THERE was much happening in and around Teignmouth in 1976, not least of which the town's carnival - read all about it below!
► CARNIVAL DAY
Thursday was the focal point of the week, with the main carnival procession. The chairman, Mr. Douglas Mabon, welcomed Del Cooper, of Westward Television, and the Queen of the Carnival, and her attendants, from the Royal Hotel, and thanked the organisers for their hard work.
The children’s swimming gala was being held in the pool on the Green, and the Waiters’ and Waitresses’ race, sponsored by Whitbread Flowers, Ltd. where the runners had to carry a bottle of Mackeson, pour it, and run back without spilling a drop.
After a concert by the Lympstone Silver Band, the Procession led from Bitton Park Road and round the town, headed by Drum Major W Hooper, on horseback. It was pleasing to see, in this age of motors, so many horses, especially with the Royal Wedding theme. Two 13-year-olds had hobby horses!
The outstanding float was the Tooley family’s magnificent ‘Mystic India’, with all the trappings of the Orient, and a life-sized model of a baby elephant. There was a bevy of Eastern girls on ‘Whoops Bagdad’ from the Paignton, Newton Abbot and Torquay Independent Order of Foresters. Exmouth Motor Club recalled the Stone Age in ‘Flintstones’, and an enormous fish was the Shaldon and Ringmore WI’s ‘Cod War’ float.

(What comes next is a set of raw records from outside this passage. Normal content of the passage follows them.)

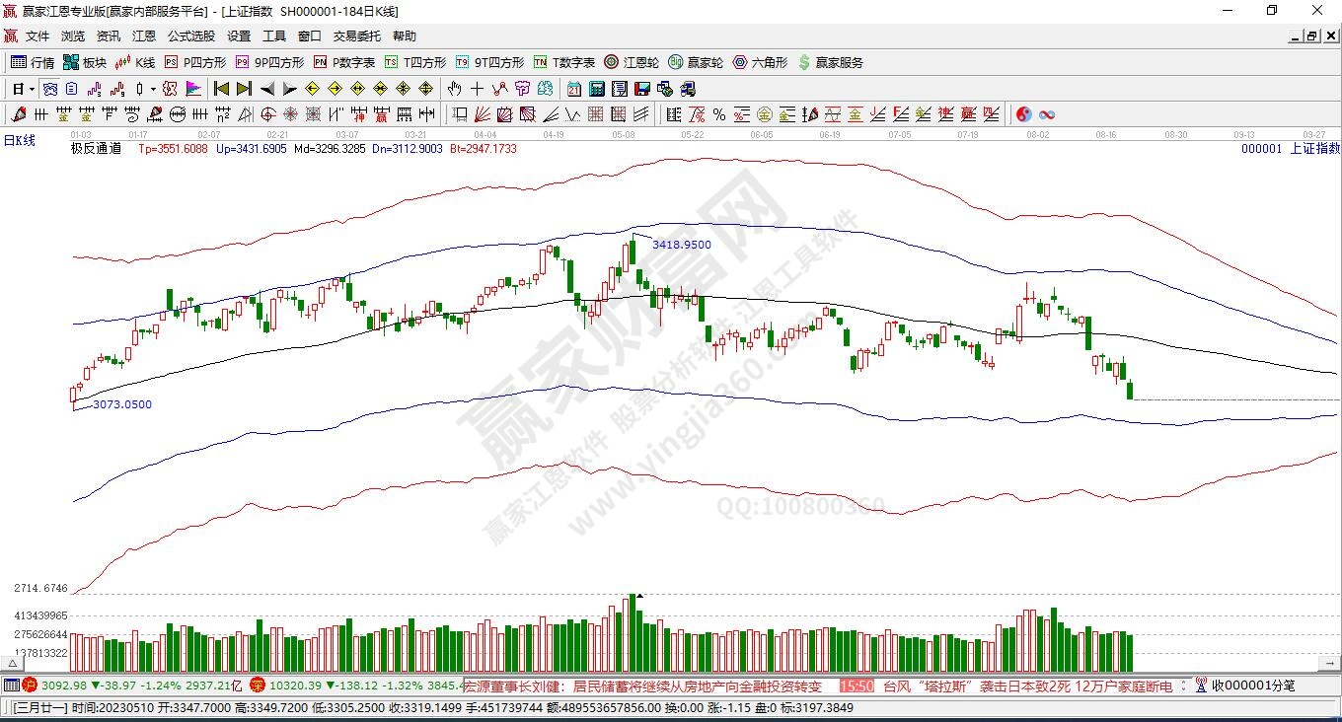This screenshot has width=1342, height=722.
Task: Open the 六角形 hexagon chart
Action: click(759, 62)
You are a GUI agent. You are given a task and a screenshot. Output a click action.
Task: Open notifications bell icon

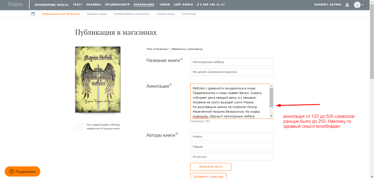347,5
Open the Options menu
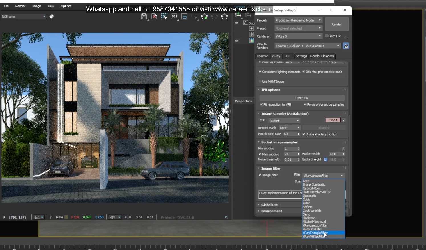The width and height of the screenshot is (426, 250). [66, 6]
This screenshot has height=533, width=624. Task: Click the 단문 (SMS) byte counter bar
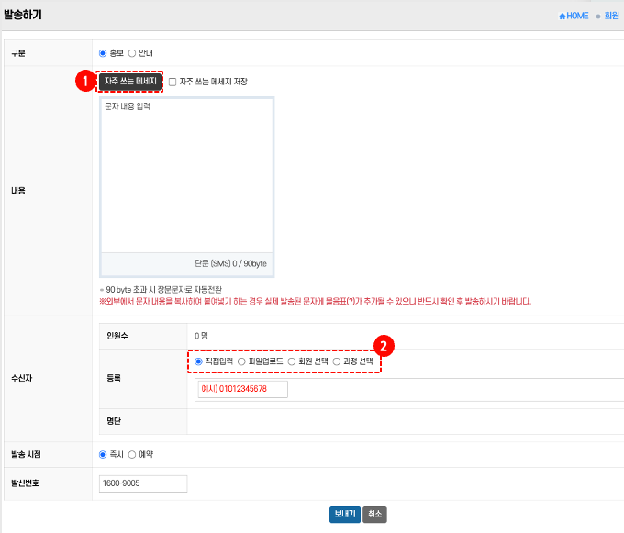point(186,263)
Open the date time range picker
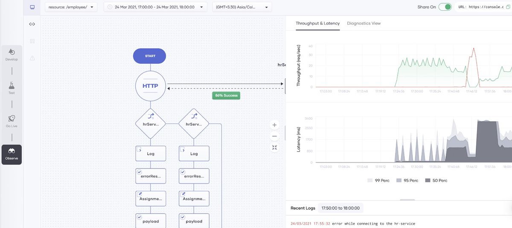Viewport: 512px width, 228px height. [155, 7]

A working water wheel was the centrepiece of the Town Mills Craft Centre. The Teignmouth Players presented ‘Henry VIII and His Six Wives’, while the students of Colegio Santa Maria del Mar demonstrated how ‘Spain Sings”.
The Howard family depicted Jimmy Savile’s ‘Clunk Click’, on of them with a flaxen wig, the others bandaged victims of a crash. The Holmes and Yeoman children featured in ‘The Belles of Saint Trinian’s’ – a really scruffy lot, with the youngest holding a copy of ‘Lady Chatterley’s Lover’. Three Daleks were entered by Air Training Corps – they took six weeks to make; and the Winterbourne Centre made a 60ft-long dragon for ‘St George and the Dragon’.
► SEA RESCUE
A man who was in danger of drowning was saved by a Newton Abbot police inspector on Monday. Inspector J A Emmett was eating a picnic lunch on the beach at Smugglers Cove, Dawlish, when he saw the swimmer, Mr Peter Malcolm Dowrick (24) from Wiltshire, in difficulties.
He swam out and with the help of holidaymakers brought him to safety. He applied artificial respiration before the arrival of the ambulance. Mr Dowick was taken to Teignmouth Hospital for treatment, but not detained.
► VORACIOUSNESS OF THE EEL
From an old Teignmouth newspaper: One day, I witnessed a novel exhibition, a chase upon terra firm of a crab by an eel. I saw the fugitive emerging from the water onto the ledge where I stood. The eel, of large dimension, soon followed. On landing on my rock, with great dexterity, the crab took to his heels, and showed his pursuer the advantage of the possession of limbs.
Nothing daunted, although labouring under the primeval curse of the serpent, the eel dashed after him with the utmost eagerness. He wormed, twisted and oscillated himself to and fro, to little purpose, for a considerable distance, until on my approach, both made a short cut and got into the water again.
► WISE WORDS
Nothing in itself is good or evil, it is only in its use. One way to sleep like a baby is to have a baby who sleeps. Hate, like love, mellows with the years.
► RIVIERA CINEMA
Afternoons only: Ursula Andress in ‘SHE’. Evenings only: David Essex and Ringo Starr in ‘That’ll Be The Day’. Thursday for seven days: ‘The Poseidon Adventure’. Late shows at 10.30: ‘Creatures the World Forgot’; ‘The Five Man Army’; “Up the Junction”; ‘The Vampire Lovers’.